Brent crude rose as high as $81.40 a barrel early on Monday morning, before oil prices for the global benchmark fell back to below and around $77 later on.
Oil prices briefly climbed to five-month highs at the start of the week, before later easing back on Monday morning. Markets reacted quickly to events, after an immediate Iranian response to US strikes on its major nuclear sites failed to materialise.
The absence of a strong, direct Iranian military response meant that crude supplies from the Middle East remain largely unaffected by the escalating conflict. This was reflected in the oil price movements that played out throughout the morning.

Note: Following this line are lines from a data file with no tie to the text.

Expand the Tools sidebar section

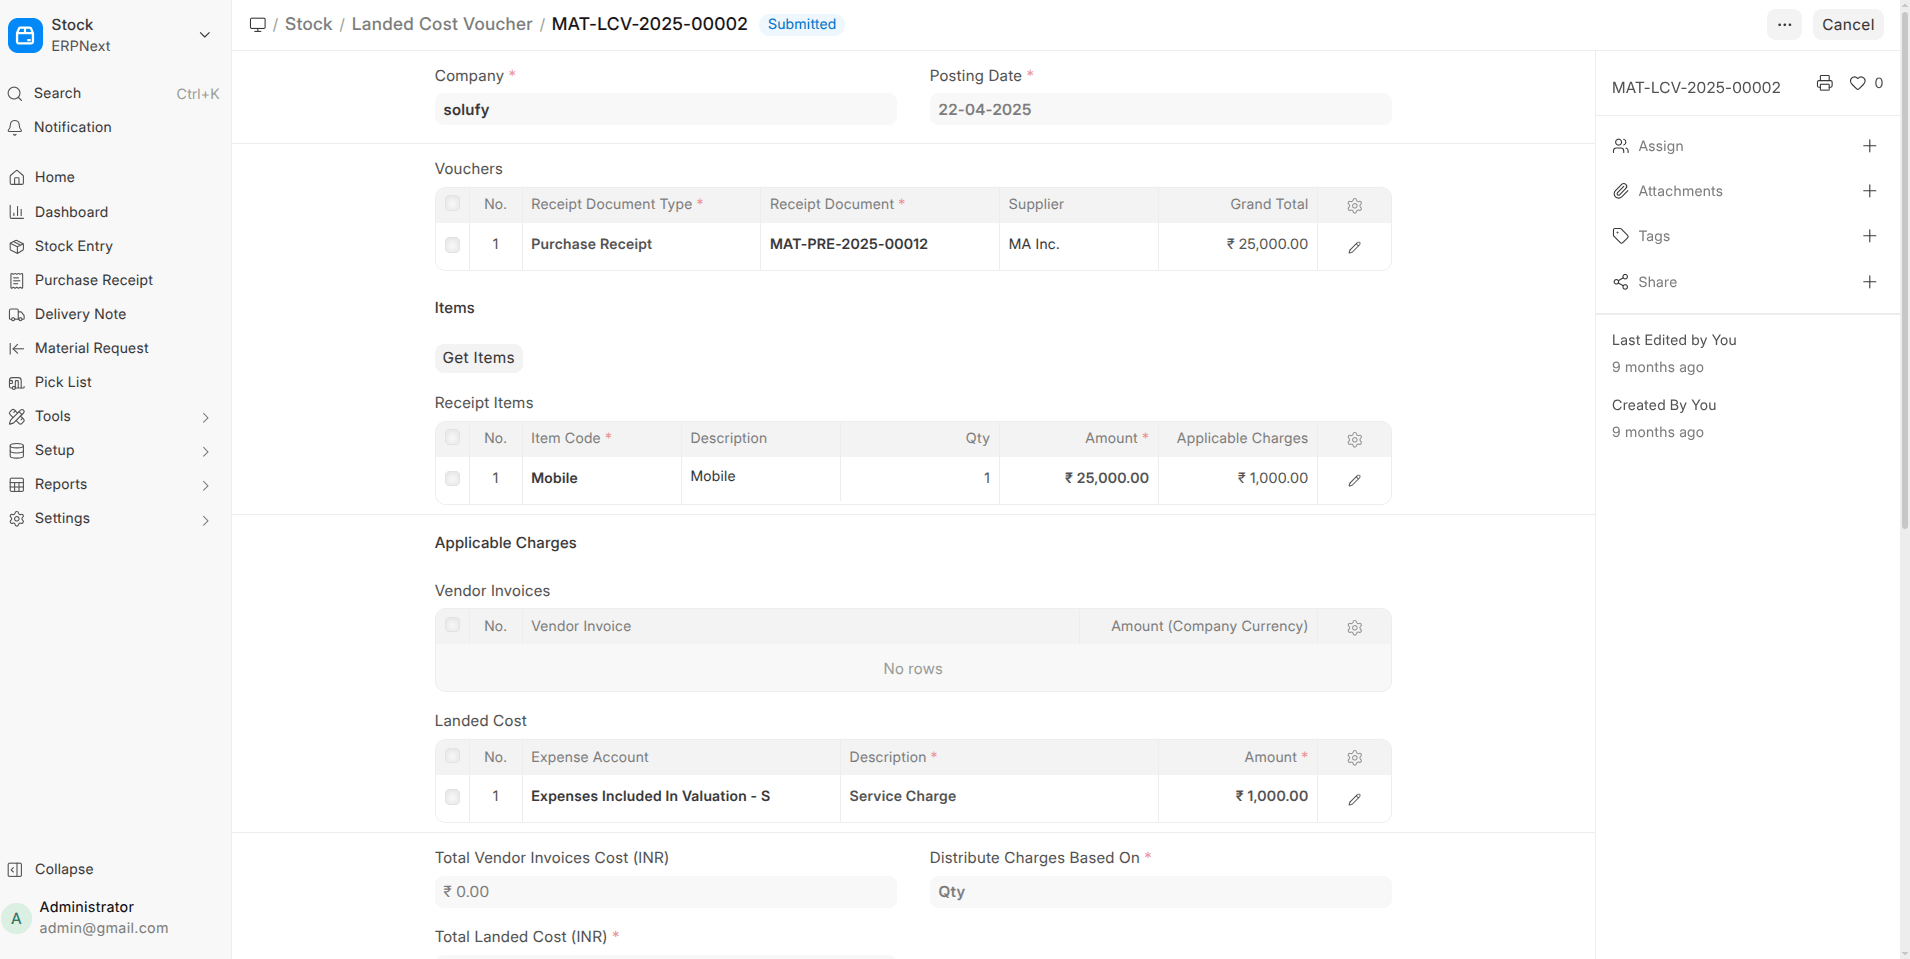(x=205, y=417)
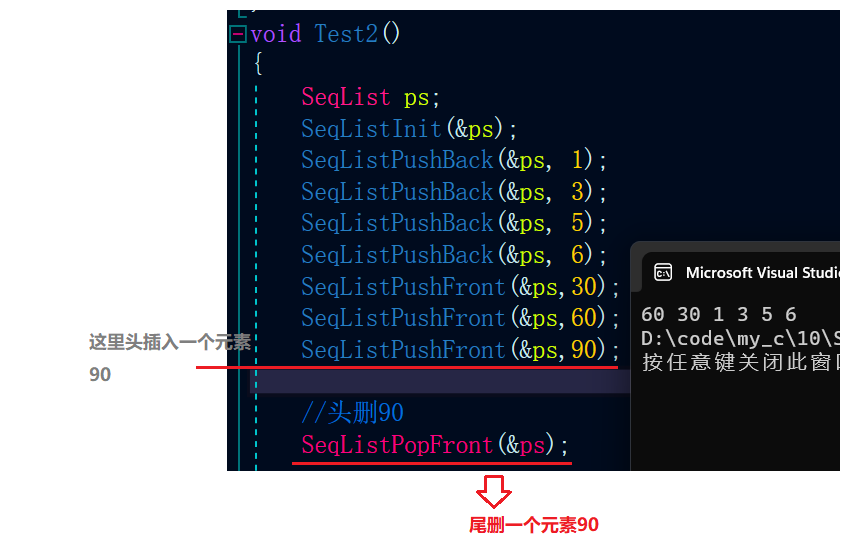This screenshot has height=547, width=857.
Task: Click the SeqListPushFront(&ps, 30) line
Action: click(460, 287)
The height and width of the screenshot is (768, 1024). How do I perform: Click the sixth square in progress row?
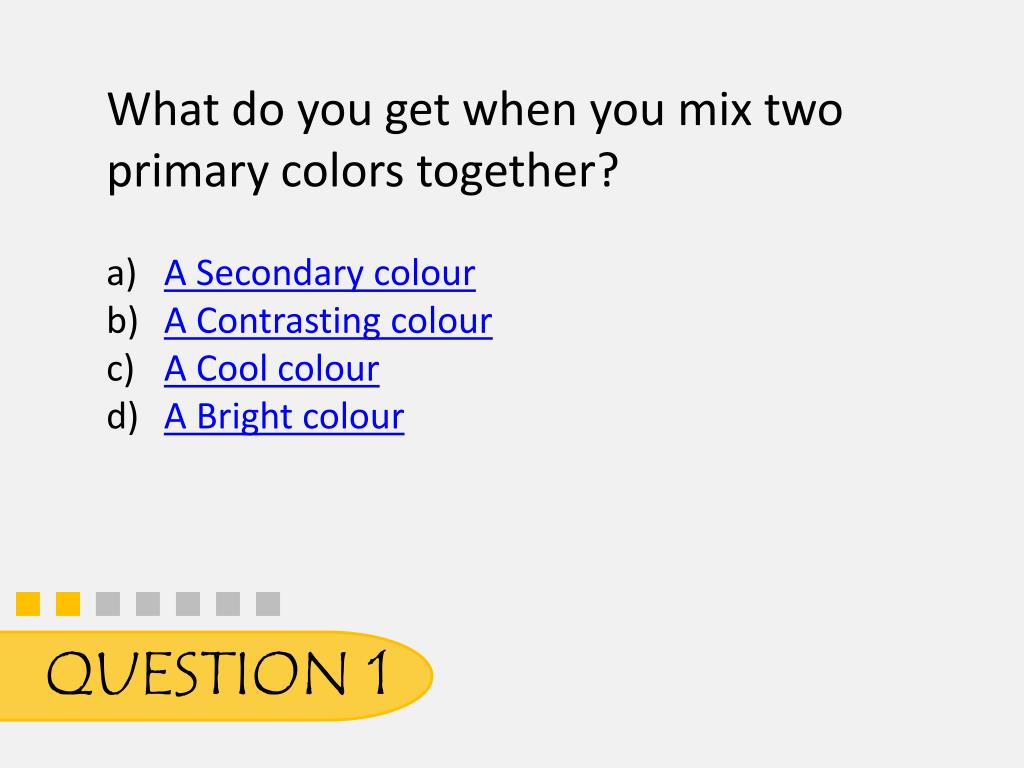(228, 603)
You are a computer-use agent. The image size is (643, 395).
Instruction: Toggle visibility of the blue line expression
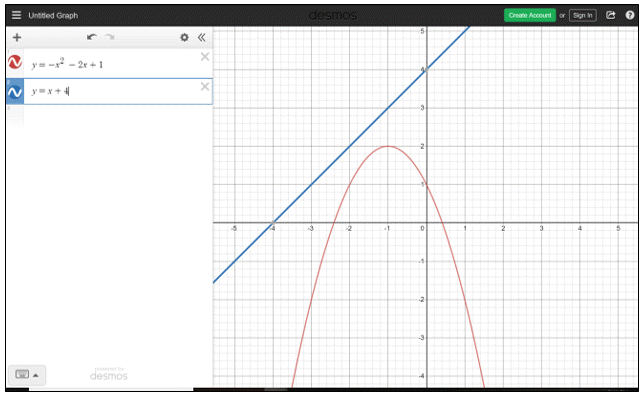(15, 92)
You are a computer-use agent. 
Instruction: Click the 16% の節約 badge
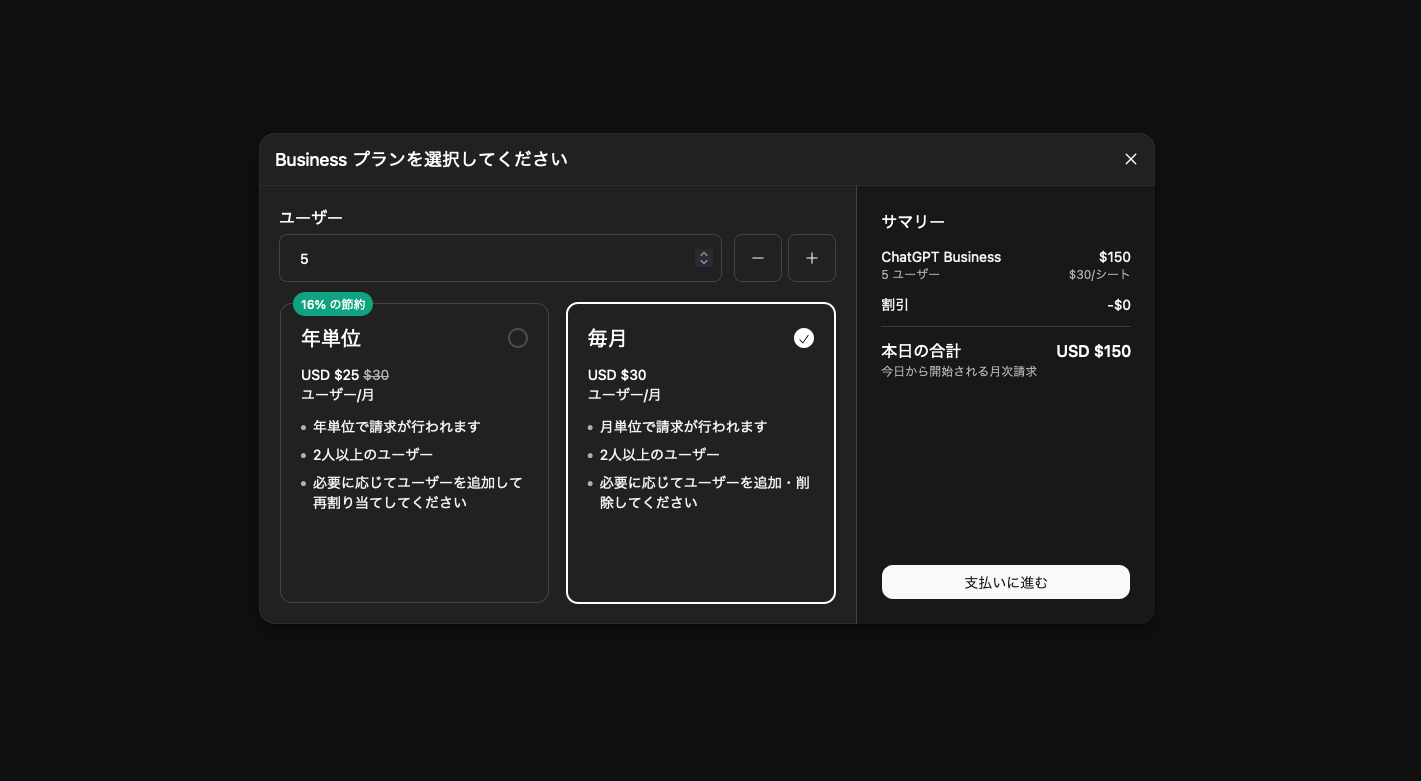[333, 304]
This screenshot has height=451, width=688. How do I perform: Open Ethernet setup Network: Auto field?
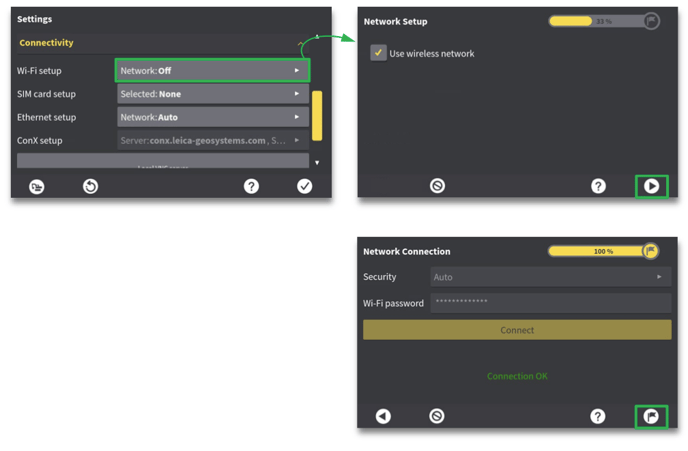(212, 117)
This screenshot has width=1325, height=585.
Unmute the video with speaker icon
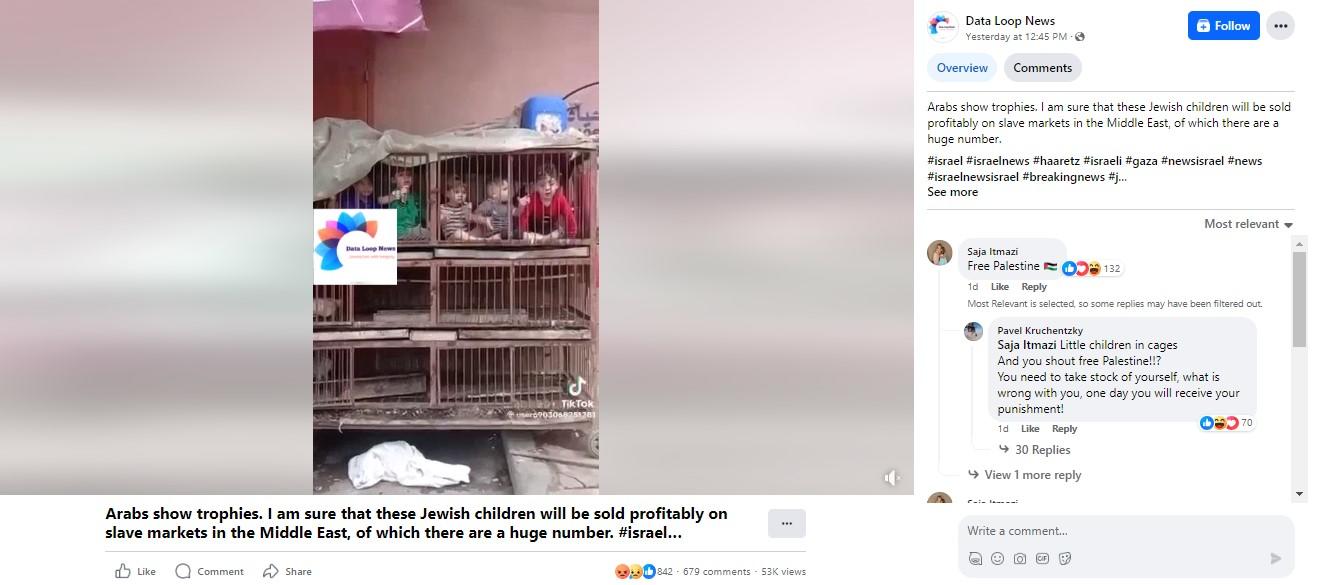[892, 478]
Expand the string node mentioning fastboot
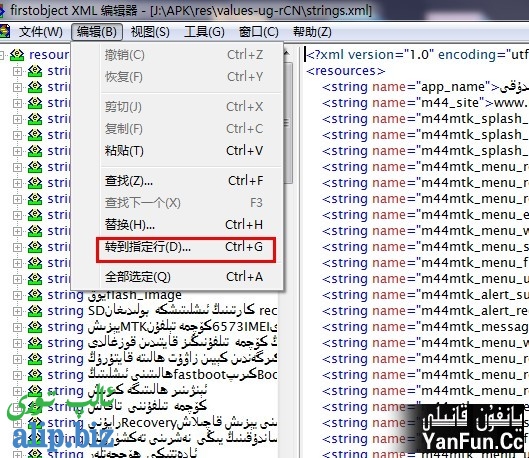 pyautogui.click(x=17, y=375)
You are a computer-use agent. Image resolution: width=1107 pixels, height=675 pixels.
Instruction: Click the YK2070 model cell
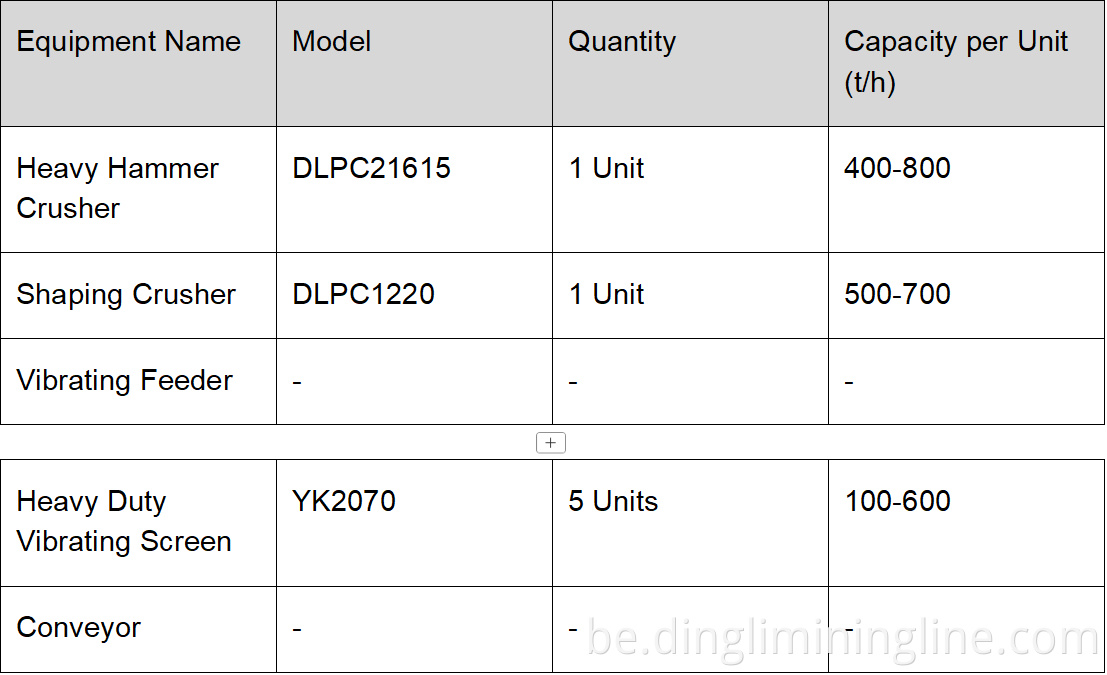click(x=414, y=522)

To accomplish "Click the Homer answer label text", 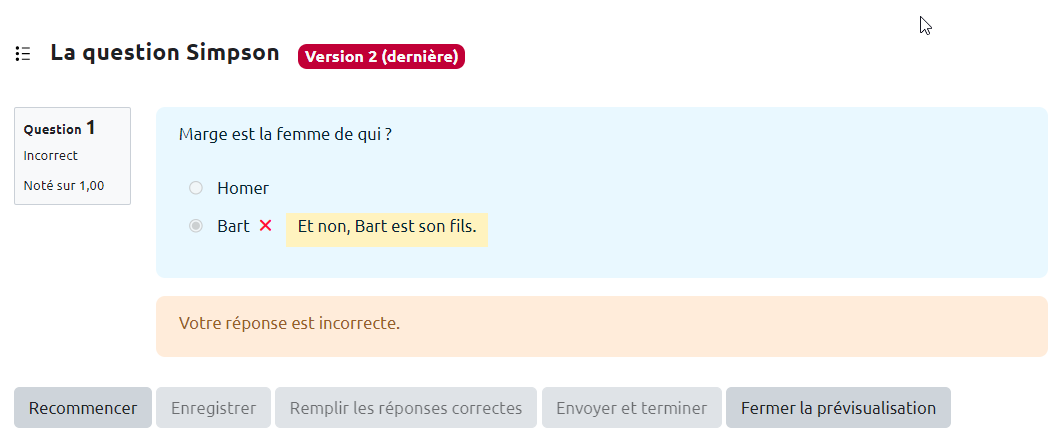I will point(243,188).

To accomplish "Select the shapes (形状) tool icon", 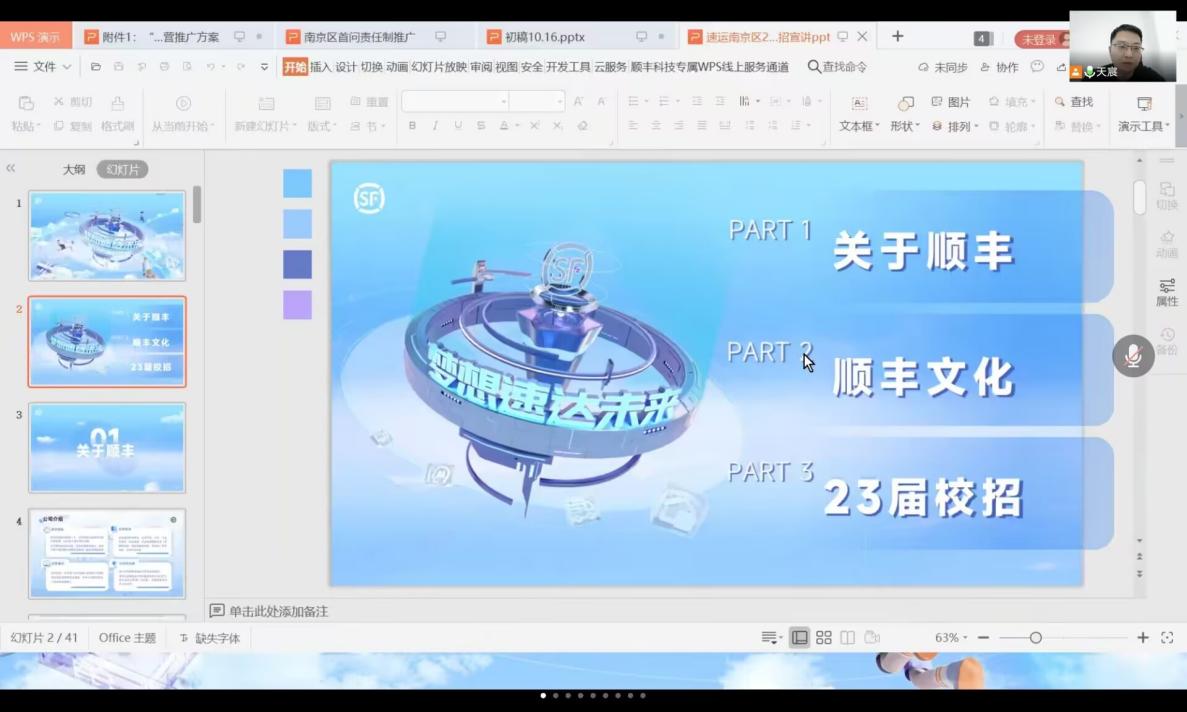I will pyautogui.click(x=905, y=104).
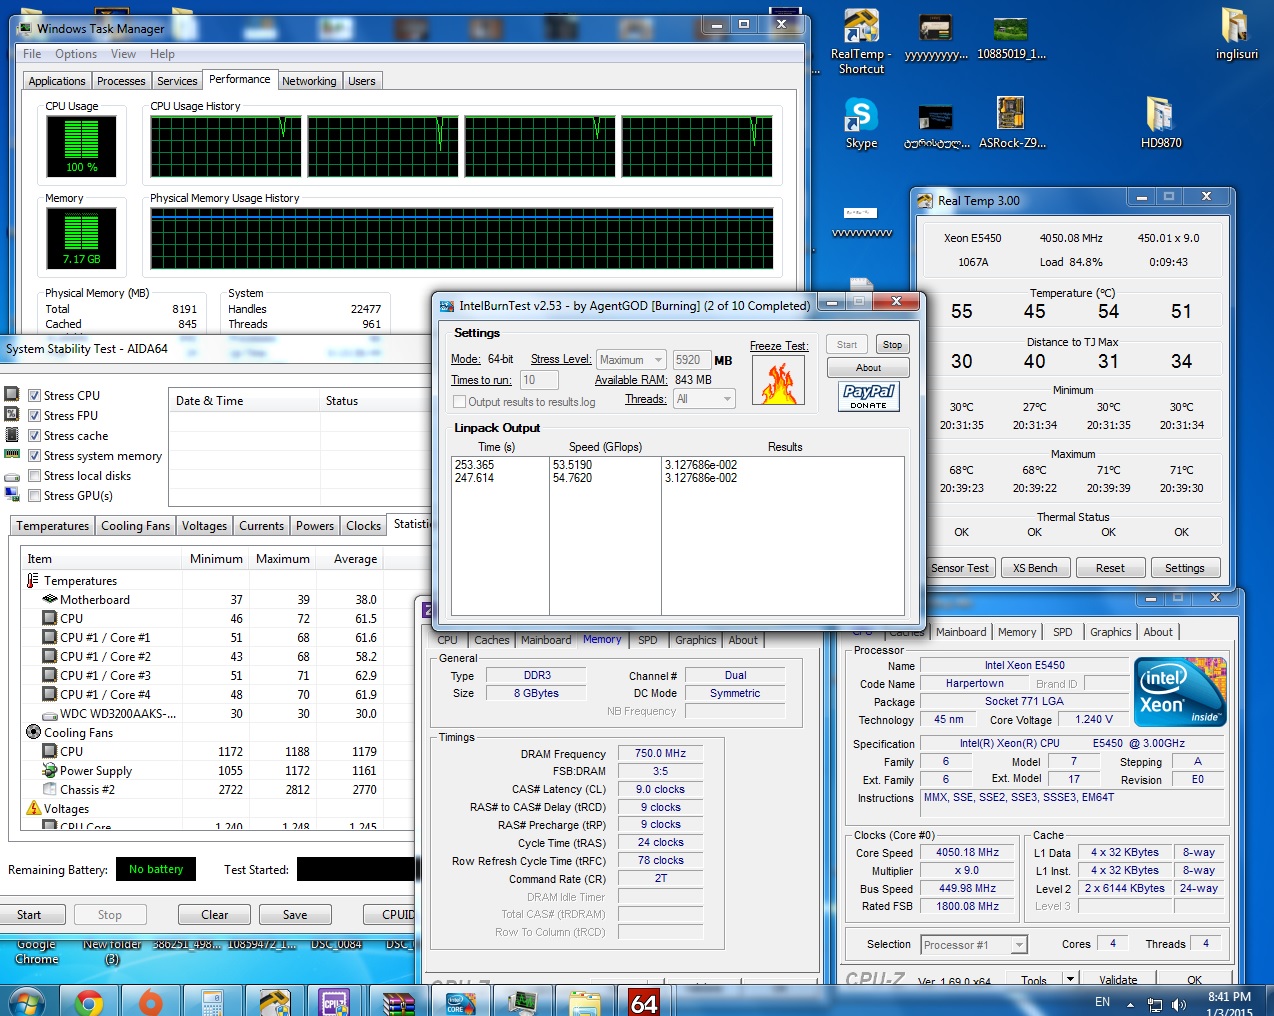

Brent crude, the global benchmark, briefly climbed to $81.40 a barrel during early Asian trading before settling near $77 in London. Meanwhile, West Texas Intermediate, the US benchmark, jumped around 4.6% before retreating to trade just slightly higher at $74.13. Both contracts had climbed around 10% since Israel’s unexpected assault on Iranian targets 10 days earlier.
Some market analysts noted that while geopolitical risk premiums have returned, actual supply from the region has held steady. As it stands, traders are patiently awaiting Iran’s potential response. The main question now is what Tehran might do next, and whether the conflict spreads to energy sites or affects major shipping routes.
Oil prices depend on the Strait of Hormuz
Military leaders from Iran have vowed to retaliate, heightening concerns over potential attacks on shipping or crude facilities. Much of the focus is on the Strait of Hormuz, a key route for around 20% of the world’s oil supply. Any attempt to block or disrupt this narrow passage between Iran and the Gulf states could lead to a sharp rise in oil prices.
Indeed, several large tankers have already diverted course or anchored outside the strait amid growing fears of confrontation. However, despite its ongoing threats, Iran is widely believed to lack the capability required to fully close the waterway. That said, targeted attacks on individual vessels or ports remain a real possibility.
Beyond maritime threats, Iran could strike oil infrastructure in neighbouring states such as Saudi Arabia, Qatar, or the UAE. Regional powers have called for de-escalation, warning that further conflict could destabilise energy markets and broader economic stability. Qatar’s foreign ministry labelled the situation as “dangerous” with the potential for “catastrophic repercussions”.
Despite the current volatility, oil markets remain well supplied due to available spare capacity within OPEC+ and strong global inventories. However, should tensions lead to sustained disruption, particularly in shipping or production hubs, prices could experience a significant spike.
Some forecasts suggest oil could surge to between $120 and $150 per barrel if shipping faces blockades or damage hits production facilities. Such a price spike could add pressure to inflation and pose risks to global economic growth.